▶ **PASSAGE PROVIDED**
§

Vision for UAE

The Middle East has long leveraged its advantageous geographical location and strategic investments to build a world-class civil aviation infrastructure. This has enabled the region to support high volumes and intensity of air traffic while fostering a profitable ecosystem of related businesses.

With its leading airlines offering extensive route networks and exceptional service quality, the region continues to expand corporate structures and develop new business areas beyond air transportation. The dominance of long-haul international destinations and resilience against seasonal fluctuations in passenger traffic have shaped the composition of airline fleets, with a high proportion of wide-body aircraft surpassing global averages.

Recent years have also seen a significant rise in demand for low-cost air travel, driving the rapid development of budget carriers across the region. While the COVID-19 pandemic has impacted air transportation volumes and fleet strategies, the Middle East’s aviation sector retains immense potential for growth and adaptation.

In the medium term, regional airlines will face the challenges of financial recovery, growing competition, and evolving business models. These factors will prompt innovative approaches to route development, particularly targeting high-growth markets such as India and China.

Despite these challenges, the Middle East’s air transport system remains poised for transformation, with a projected demand of 2,080 new aircraft over the next 20 years. Our vision embraces this potential, aiming to contribute to and benefit from the ongoing evolution of the aviation industry in the region.

§

▶ **RECORD EXTRACTS**

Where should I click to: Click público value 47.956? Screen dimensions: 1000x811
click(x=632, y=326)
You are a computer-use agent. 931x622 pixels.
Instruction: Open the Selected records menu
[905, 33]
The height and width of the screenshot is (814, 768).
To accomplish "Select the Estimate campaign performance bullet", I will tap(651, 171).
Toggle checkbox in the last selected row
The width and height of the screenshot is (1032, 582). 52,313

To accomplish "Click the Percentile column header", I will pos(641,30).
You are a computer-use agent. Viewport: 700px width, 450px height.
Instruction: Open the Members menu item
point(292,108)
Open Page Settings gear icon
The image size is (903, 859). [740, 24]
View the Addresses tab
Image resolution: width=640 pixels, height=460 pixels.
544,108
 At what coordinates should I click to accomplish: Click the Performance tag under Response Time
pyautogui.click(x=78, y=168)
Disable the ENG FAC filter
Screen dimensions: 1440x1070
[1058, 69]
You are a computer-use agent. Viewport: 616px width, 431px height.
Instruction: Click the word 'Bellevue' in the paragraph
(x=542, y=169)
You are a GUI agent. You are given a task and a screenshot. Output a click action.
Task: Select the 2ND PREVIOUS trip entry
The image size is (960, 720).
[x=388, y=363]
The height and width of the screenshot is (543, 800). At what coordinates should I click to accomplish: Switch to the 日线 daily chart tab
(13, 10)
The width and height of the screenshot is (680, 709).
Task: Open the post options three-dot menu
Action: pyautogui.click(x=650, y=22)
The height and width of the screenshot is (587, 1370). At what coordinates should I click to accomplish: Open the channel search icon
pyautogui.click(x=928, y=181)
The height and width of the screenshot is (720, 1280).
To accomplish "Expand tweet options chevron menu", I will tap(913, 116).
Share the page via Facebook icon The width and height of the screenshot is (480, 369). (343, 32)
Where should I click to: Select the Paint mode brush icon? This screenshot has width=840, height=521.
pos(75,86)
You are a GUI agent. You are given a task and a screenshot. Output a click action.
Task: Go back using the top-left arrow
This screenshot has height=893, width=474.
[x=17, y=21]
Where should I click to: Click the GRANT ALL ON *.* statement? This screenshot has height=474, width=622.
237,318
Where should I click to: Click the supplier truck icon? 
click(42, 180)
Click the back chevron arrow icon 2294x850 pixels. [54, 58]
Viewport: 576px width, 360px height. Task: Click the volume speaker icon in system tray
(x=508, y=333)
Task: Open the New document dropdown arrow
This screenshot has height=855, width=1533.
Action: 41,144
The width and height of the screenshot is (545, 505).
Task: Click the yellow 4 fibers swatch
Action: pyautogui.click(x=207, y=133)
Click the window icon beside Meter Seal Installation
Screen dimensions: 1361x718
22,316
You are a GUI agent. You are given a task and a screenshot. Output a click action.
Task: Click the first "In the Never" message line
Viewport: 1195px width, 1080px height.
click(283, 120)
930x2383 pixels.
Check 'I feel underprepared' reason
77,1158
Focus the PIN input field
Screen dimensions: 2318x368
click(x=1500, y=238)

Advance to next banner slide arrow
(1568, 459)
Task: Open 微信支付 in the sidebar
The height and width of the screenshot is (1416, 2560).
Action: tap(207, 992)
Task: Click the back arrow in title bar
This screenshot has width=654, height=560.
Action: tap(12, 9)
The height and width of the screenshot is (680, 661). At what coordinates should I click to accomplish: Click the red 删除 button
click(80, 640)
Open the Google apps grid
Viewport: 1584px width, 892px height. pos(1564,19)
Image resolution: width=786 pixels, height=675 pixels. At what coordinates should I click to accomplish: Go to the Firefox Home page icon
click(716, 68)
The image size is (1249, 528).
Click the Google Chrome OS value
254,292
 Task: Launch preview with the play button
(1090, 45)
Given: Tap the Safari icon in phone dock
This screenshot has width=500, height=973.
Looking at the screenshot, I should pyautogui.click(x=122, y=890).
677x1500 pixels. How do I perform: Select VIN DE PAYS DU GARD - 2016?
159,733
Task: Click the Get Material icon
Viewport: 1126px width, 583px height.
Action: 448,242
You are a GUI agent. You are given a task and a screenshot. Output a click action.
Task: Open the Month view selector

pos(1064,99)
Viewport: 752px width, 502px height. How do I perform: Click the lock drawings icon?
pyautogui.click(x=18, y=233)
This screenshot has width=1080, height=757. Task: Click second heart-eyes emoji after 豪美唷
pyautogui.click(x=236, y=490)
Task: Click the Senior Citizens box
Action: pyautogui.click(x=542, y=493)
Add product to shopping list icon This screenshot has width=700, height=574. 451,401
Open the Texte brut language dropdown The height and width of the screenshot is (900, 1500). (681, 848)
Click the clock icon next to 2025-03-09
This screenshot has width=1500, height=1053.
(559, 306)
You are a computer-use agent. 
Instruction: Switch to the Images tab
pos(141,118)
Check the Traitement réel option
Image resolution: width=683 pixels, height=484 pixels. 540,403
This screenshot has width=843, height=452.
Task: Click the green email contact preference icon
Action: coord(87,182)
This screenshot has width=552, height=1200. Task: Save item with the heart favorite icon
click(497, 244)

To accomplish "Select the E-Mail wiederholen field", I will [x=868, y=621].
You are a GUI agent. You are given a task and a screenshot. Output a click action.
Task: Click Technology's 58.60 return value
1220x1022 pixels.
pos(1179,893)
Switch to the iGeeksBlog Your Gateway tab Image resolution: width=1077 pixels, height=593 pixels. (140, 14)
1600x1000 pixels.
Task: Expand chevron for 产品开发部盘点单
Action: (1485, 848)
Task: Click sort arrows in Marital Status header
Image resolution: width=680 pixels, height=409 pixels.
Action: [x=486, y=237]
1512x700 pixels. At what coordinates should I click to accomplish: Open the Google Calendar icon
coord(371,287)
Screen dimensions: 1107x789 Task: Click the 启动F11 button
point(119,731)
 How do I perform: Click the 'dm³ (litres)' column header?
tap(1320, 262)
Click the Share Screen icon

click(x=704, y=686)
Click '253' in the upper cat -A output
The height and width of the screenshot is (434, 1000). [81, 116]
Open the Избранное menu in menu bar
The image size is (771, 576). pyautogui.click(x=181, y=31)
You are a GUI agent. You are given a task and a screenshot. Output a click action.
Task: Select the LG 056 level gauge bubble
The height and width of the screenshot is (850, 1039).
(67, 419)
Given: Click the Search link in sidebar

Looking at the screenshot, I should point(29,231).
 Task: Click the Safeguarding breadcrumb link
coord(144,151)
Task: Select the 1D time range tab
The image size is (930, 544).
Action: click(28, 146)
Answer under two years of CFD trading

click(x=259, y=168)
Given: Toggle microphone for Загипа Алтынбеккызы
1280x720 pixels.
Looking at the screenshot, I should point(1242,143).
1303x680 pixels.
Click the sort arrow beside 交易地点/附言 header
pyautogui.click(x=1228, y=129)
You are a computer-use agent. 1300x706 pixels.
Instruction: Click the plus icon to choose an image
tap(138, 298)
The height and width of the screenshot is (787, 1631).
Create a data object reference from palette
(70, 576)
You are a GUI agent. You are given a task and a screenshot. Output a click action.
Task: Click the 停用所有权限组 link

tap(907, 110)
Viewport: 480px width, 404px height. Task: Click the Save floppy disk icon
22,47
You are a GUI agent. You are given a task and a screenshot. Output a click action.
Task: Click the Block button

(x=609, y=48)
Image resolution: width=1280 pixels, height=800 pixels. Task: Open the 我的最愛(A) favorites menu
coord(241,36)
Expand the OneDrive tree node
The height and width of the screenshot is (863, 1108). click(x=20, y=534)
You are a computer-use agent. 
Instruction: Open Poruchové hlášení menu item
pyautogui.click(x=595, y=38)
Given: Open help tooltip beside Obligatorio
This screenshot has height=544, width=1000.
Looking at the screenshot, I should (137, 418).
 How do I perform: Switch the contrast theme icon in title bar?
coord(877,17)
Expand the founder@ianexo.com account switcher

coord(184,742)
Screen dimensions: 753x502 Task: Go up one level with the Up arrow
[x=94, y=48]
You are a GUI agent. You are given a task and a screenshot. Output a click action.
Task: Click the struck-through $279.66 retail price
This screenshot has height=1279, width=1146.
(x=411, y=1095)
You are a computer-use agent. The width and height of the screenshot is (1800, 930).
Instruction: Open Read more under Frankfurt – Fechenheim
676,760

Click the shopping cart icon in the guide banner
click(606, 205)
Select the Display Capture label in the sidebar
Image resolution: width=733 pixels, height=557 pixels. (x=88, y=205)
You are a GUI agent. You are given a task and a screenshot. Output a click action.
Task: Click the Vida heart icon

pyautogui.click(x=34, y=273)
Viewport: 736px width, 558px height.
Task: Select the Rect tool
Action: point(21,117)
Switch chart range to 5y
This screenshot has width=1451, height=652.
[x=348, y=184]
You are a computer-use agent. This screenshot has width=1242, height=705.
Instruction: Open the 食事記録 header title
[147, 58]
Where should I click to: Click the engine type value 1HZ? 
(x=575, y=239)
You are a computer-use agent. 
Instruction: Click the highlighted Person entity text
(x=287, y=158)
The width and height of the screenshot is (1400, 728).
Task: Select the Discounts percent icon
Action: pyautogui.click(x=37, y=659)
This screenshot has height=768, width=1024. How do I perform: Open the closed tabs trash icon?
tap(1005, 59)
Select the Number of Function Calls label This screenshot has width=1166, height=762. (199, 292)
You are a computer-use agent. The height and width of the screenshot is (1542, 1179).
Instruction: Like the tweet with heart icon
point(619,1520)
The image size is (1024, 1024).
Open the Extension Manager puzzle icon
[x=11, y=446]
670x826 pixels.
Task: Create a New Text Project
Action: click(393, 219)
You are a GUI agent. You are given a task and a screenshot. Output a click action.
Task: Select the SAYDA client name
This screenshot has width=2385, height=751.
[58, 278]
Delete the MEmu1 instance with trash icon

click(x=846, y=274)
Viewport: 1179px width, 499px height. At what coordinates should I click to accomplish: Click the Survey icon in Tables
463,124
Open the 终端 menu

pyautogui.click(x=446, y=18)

§

▶ **WHAT TO PRODUCE**
Output the exact text of the passage on UAE aviation between "Vision for UAE" and "of related businesses.", inclusive.

▶ **TASK OUTPUT**
Vision for UAE

The Middle East has long leveraged its advantageous geographical location and strategic investments to build a world-class civil aviation infrastructure. This has enabled the region to support high volumes and intensity of air traffic while fostering a profitable ecosystem of related businesses.